[Exercise goal] Where the data below has the string "agent", return the whole line.
** Exercise data follows **
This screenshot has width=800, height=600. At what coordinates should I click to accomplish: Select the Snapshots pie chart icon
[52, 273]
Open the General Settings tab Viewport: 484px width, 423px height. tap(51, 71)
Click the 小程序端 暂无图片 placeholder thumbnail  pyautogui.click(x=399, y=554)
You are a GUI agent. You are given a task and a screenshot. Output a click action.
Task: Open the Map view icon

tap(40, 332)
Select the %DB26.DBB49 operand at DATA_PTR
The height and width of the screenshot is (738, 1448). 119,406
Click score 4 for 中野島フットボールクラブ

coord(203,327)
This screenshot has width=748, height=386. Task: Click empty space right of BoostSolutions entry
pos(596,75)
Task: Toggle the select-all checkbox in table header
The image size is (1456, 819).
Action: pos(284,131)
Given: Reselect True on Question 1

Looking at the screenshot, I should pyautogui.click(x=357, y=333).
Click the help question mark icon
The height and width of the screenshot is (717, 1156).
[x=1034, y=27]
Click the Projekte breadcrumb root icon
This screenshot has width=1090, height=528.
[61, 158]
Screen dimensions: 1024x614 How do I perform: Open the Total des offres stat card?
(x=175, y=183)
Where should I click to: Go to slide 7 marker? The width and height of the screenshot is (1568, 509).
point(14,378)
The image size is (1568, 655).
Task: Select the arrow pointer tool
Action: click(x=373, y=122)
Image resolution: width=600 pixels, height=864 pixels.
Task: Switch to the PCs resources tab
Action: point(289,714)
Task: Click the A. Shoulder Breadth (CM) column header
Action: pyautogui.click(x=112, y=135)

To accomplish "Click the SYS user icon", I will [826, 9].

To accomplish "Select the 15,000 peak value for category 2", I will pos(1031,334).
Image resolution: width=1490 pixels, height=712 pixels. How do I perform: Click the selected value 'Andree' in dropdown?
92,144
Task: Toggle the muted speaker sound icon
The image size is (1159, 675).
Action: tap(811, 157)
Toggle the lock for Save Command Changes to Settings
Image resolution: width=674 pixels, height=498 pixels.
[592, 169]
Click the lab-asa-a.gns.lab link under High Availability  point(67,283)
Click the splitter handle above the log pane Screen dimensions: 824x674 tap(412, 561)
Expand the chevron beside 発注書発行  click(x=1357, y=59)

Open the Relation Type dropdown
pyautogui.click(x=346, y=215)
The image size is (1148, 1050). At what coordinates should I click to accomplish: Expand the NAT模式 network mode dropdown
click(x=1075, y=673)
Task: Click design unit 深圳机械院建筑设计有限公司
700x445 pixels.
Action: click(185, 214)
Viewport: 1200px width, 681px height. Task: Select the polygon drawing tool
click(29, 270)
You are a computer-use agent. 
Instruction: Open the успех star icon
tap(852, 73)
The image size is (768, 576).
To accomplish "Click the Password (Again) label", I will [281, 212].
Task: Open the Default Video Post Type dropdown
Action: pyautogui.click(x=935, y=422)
** End of Exercise data **
[Solution to this task]
You are a GUI agent. You are given a task and a screenshot. Output a click action.
You are a computer-use agent. 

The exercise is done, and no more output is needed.